• **The task**
Copy out every one of the following records line for line, keeping each word, number, and mark unchanged.
^^^^^^^^^^^^^^^^
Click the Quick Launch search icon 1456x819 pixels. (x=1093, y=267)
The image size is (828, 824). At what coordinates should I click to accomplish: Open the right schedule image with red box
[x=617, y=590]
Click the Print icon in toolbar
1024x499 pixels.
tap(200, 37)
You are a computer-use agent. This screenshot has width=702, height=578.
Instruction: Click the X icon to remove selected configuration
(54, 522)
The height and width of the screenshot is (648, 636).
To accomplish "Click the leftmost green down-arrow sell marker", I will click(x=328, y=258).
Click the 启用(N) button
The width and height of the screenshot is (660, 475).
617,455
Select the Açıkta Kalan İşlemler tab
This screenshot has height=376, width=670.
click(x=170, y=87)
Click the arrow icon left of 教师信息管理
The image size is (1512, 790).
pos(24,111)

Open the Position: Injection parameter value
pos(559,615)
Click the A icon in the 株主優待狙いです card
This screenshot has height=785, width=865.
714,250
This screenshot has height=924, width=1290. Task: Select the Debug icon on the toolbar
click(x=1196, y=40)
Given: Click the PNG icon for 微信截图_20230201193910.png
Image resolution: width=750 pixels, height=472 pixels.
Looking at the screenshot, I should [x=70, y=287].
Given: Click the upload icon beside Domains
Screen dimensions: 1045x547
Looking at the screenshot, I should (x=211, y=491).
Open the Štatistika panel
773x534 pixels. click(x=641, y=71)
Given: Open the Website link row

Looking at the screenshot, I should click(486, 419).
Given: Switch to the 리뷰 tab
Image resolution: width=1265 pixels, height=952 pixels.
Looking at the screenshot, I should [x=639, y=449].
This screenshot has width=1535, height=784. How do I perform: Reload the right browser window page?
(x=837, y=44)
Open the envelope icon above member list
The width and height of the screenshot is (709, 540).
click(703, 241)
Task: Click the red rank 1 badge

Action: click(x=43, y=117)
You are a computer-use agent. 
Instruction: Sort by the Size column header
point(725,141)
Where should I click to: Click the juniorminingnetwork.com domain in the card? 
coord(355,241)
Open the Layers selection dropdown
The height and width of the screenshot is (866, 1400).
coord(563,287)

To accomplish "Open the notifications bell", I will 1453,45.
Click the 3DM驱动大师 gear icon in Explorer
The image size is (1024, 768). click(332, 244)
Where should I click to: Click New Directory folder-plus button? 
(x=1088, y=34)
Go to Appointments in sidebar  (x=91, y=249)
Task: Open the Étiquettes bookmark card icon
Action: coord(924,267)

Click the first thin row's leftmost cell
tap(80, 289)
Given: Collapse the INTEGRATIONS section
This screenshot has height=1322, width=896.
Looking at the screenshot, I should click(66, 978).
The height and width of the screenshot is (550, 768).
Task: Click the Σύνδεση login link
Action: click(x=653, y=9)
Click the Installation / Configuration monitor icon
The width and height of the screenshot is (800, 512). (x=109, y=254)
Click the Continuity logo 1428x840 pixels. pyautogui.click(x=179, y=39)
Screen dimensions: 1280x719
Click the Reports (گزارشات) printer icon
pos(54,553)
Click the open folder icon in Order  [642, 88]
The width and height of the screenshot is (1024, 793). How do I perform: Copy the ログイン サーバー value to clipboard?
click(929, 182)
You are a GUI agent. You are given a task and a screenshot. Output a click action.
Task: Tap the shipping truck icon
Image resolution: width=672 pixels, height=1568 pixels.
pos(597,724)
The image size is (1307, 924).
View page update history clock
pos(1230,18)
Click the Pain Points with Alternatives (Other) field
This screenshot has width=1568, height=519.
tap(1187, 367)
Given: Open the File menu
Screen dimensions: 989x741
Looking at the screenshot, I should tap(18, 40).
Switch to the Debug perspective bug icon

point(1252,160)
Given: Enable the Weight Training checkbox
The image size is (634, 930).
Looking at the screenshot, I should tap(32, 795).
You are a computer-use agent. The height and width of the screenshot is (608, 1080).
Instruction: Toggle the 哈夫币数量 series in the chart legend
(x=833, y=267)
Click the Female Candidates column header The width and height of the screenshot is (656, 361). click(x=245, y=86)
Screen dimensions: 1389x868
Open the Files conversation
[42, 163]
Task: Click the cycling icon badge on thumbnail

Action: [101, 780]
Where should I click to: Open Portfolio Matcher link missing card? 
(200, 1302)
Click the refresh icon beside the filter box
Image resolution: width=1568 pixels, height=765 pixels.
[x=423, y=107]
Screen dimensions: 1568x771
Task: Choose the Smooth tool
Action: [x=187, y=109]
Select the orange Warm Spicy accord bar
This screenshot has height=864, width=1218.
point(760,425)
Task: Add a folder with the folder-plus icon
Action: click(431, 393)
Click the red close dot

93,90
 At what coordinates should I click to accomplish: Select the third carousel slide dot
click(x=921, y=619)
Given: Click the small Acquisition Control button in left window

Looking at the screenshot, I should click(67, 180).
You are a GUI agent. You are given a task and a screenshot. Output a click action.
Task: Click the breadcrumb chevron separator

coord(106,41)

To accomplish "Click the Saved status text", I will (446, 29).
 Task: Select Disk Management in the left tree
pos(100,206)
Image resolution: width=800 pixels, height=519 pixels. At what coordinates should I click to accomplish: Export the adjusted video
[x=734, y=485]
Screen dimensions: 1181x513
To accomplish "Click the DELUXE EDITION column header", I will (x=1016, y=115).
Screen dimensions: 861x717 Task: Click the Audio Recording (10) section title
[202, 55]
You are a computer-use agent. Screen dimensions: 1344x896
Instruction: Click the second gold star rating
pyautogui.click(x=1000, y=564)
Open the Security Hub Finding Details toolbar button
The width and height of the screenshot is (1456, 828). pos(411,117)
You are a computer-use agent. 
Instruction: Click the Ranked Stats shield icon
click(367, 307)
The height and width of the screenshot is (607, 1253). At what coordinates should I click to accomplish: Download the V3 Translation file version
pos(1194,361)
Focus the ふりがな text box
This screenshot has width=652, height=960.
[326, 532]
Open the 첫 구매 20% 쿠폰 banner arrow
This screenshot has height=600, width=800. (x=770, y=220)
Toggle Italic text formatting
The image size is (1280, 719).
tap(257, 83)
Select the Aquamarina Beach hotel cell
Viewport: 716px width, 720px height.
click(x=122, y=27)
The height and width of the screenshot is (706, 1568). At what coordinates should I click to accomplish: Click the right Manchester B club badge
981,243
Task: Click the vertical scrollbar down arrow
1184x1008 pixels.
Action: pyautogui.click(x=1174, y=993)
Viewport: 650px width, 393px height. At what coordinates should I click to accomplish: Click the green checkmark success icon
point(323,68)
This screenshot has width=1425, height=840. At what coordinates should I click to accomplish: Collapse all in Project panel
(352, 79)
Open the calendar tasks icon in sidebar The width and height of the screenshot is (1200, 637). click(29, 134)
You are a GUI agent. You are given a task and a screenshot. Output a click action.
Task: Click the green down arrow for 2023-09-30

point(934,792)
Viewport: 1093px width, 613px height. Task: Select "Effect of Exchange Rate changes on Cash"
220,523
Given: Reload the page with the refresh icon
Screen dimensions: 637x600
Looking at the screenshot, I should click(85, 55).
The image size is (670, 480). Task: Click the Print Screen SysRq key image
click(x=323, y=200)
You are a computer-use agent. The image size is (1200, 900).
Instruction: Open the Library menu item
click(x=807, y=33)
^^^^^^^^^^^^^^^^
• **Right answer**
Click the Quick Launch search icon 1456x819 pixels. (x=1093, y=267)
The image size is (828, 824). At what coordinates should I click to accomplish: Open the right schedule image with red box
[x=617, y=590]
Click the Print icon in toolbar
1024x499 pixels.
tap(200, 37)
You are a computer-use agent. This screenshot has width=702, height=578.
Instruction: Click the X icon to remove selected configuration
(54, 522)
The height and width of the screenshot is (648, 636).
To accomplish "Click the leftmost green down-arrow sell marker", I will click(x=328, y=258).
Click the 启用(N) button
The width and height of the screenshot is (660, 475).
617,455
Select the Açıkta Kalan İşlemler tab
This screenshot has height=376, width=670.
click(x=170, y=87)
Click the arrow icon left of 教师信息管理
The image size is (1512, 790).
pos(24,111)

Open the Position: Injection parameter value
pos(559,615)
Click the A icon in the 株主優待狙いです card
This screenshot has height=785, width=865.
714,250
This screenshot has height=924, width=1290. Task: Select the Debug icon on the toolbar
click(x=1196, y=40)
Given: Click the PNG icon for 微信截图_20230201193910.png
Image resolution: width=750 pixels, height=472 pixels.
Looking at the screenshot, I should [x=70, y=287].
Given: Click the upload icon beside Domains
Screen dimensions: 1045x547
Looking at the screenshot, I should (x=211, y=491).
Open the Štatistika panel
773x534 pixels. click(x=641, y=71)
Given: Open the Website link row

Looking at the screenshot, I should click(486, 419).
Given: Switch to the 리뷰 tab
Image resolution: width=1265 pixels, height=952 pixels.
Looking at the screenshot, I should [x=639, y=449].
This screenshot has width=1535, height=784. How do I perform: Reload the right browser window page?
(x=837, y=44)
Open the envelope icon above member list
The width and height of the screenshot is (709, 540).
click(703, 241)
Task: Click the red rank 1 badge

Action: click(x=43, y=117)
You are a computer-use agent. 
Instruction: Sort by the Size column header
point(725,141)
Where should I click to: Click the juniorminingnetwork.com domain in the card? 
coord(355,241)
Open the Layers selection dropdown
The height and width of the screenshot is (866, 1400).
coord(563,287)

To accomplish "Open the notifications bell", I will 1453,45.
Click the 3DM驱动大师 gear icon in Explorer
The image size is (1024, 768). click(332, 244)
Where should I click to: Click New Directory folder-plus button? 
(x=1088, y=34)
Go to Appointments in sidebar  (x=91, y=249)
Task: Open the Étiquettes bookmark card icon
Action: coord(924,267)

Click the first thin row's leftmost cell
tap(80, 289)
Given: Collapse the INTEGRATIONS section
This screenshot has height=1322, width=896.
Looking at the screenshot, I should click(66, 978).
The height and width of the screenshot is (550, 768).
Task: Click the Σύνδεση login link
Action: click(x=653, y=9)
Click the Installation / Configuration monitor icon
The width and height of the screenshot is (800, 512). (x=109, y=254)
Click the Continuity logo 1428x840 pixels. pyautogui.click(x=179, y=39)
Screen dimensions: 1280x719
Click the Reports (گزارشات) printer icon
pos(54,553)
Click the open folder icon in Order  [642, 88]
The width and height of the screenshot is (1024, 793). How do I perform: Copy the ログイン サーバー value to clipboard?
click(929, 182)
You are a GUI agent. You are given a task and a screenshot. Output a click action.
Task: Tap the shipping truck icon
Image resolution: width=672 pixels, height=1568 pixels.
pos(597,724)
The image size is (1307, 924).
View page update history clock
pos(1230,18)
Click the Pain Points with Alternatives (Other) field
This screenshot has width=1568, height=519.
tap(1187, 367)
Given: Open the File menu
Screen dimensions: 989x741
Looking at the screenshot, I should tap(18, 40).
Switch to the Debug perspective bug icon

point(1252,160)
Given: Enable the Weight Training checkbox
The image size is (634, 930).
Looking at the screenshot, I should tap(32, 795).
You are a computer-use agent. The height and width of the screenshot is (608, 1080).
Instruction: Toggle the 哈夫币数量 series in the chart legend
(x=833, y=267)
Click the Female Candidates column header The width and height of the screenshot is (656, 361). click(x=245, y=86)
Screen dimensions: 1389x868
Open the Files conversation
[42, 163]
Task: Click the cycling icon badge on thumbnail

Action: [101, 780]
Where should I click to: Open Portfolio Matcher link missing card? 
(200, 1302)
Click the refresh icon beside the filter box
Image resolution: width=1568 pixels, height=765 pixels.
[x=423, y=107]
Screen dimensions: 1568x771
Task: Choose the Smooth tool
Action: [x=187, y=109]
Select the orange Warm Spicy accord bar
This screenshot has height=864, width=1218.
point(760,425)
Task: Add a folder with the folder-plus icon
Action: click(431, 393)
Click the red close dot

93,90
 At what coordinates should I click to accomplish: Select the third carousel slide dot
click(x=921, y=619)
Given: Click the small Acquisition Control button in left window

Looking at the screenshot, I should click(67, 180).
You are a GUI agent. You are given a task and a screenshot. Output a click action.
Task: Click the breadcrumb chevron separator

coord(106,41)

To accomplish "Click the Saved status text", I will (446, 29).
 Task: Select Disk Management in the left tree
pos(100,206)
Image resolution: width=800 pixels, height=519 pixels. At what coordinates should I click to accomplish: Export the adjusted video
[x=734, y=485]
Screen dimensions: 1181x513
To accomplish "Click the DELUXE EDITION column header", I will (x=1016, y=115).
Screen dimensions: 861x717 Task: Click the Audio Recording (10) section title
[202, 55]
You are a computer-use agent. Screen dimensions: 1344x896
Instruction: Click the second gold star rating
pyautogui.click(x=1000, y=564)
Open the Security Hub Finding Details toolbar button
The width and height of the screenshot is (1456, 828). pos(411,117)
You are a computer-use agent. 
Instruction: Click the Ranked Stats shield icon
click(367, 307)
The height and width of the screenshot is (607, 1253). At what coordinates should I click to accomplish: Download the V3 Translation file version
pos(1194,361)
Focus the ふりがな text box
This screenshot has width=652, height=960.
[326, 532]
Open the 첫 구매 20% 쿠폰 banner arrow
This screenshot has height=600, width=800. (x=770, y=220)
Toggle Italic text formatting
The image size is (1280, 719).
tap(257, 83)
Select the Aquamarina Beach hotel cell
Viewport: 716px width, 720px height.
click(x=122, y=27)
The height and width of the screenshot is (706, 1568). At what coordinates should I click to accomplish: Click the right Manchester B club badge
981,243
Task: Click the vertical scrollbar down arrow
1184x1008 pixels.
Action: pyautogui.click(x=1174, y=993)
Viewport: 650px width, 393px height. At what coordinates should I click to accomplish: Click the green checkmark success icon
point(323,68)
This screenshot has width=1425, height=840. At what coordinates should I click to accomplish: Collapse all in Project panel
(352, 79)
Open the calendar tasks icon in sidebar The width and height of the screenshot is (1200, 637). click(29, 134)
You are a GUI agent. You are given a task and a screenshot. Output a click action.
Task: Click the green down arrow for 2023-09-30

point(934,792)
Viewport: 1093px width, 613px height. Task: Select "Effect of Exchange Rate changes on Cash"
220,523
Given: Reload the page with the refresh icon
Screen dimensions: 637x600
Looking at the screenshot, I should click(85, 55).
The image size is (670, 480). Task: Click the Print Screen SysRq key image
click(x=323, y=200)
You are a computer-use agent. The image size is (1200, 900).
Instruction: Open the Library menu item
click(x=807, y=33)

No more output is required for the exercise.